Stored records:
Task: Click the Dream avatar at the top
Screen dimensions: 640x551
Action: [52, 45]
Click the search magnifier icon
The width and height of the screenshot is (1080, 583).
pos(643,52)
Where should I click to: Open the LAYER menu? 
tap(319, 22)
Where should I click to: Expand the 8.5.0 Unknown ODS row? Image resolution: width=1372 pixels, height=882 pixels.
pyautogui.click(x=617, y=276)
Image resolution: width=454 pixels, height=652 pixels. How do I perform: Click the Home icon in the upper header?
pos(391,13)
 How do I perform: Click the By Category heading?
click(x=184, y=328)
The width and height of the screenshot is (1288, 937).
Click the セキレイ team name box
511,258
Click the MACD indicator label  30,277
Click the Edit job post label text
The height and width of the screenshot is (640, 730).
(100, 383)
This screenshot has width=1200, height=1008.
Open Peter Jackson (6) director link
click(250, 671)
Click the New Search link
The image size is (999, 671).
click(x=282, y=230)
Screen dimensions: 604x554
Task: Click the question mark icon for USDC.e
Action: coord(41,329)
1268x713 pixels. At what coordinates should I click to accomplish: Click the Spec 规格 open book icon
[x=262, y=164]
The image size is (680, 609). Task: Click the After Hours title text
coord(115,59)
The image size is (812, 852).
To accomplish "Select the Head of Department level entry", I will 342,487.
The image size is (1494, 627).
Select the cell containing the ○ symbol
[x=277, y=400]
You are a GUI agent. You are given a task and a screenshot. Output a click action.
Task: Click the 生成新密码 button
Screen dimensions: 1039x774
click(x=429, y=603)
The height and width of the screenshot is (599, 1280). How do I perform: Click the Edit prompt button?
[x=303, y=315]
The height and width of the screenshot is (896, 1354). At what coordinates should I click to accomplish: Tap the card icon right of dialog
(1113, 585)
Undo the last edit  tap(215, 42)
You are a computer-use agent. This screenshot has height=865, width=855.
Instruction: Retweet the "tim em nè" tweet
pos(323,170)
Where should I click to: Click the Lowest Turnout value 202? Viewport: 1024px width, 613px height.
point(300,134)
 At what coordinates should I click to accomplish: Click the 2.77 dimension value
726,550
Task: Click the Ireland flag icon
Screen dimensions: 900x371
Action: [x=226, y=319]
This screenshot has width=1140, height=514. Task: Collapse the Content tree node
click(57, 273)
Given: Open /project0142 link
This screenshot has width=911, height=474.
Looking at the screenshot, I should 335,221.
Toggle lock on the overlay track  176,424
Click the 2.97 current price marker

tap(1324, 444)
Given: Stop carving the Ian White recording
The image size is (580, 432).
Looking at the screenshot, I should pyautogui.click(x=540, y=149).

* _What to do_
After counting the lines of the records above that hold the word "agent", give the total and nothing else.

* _Finished exercise_
2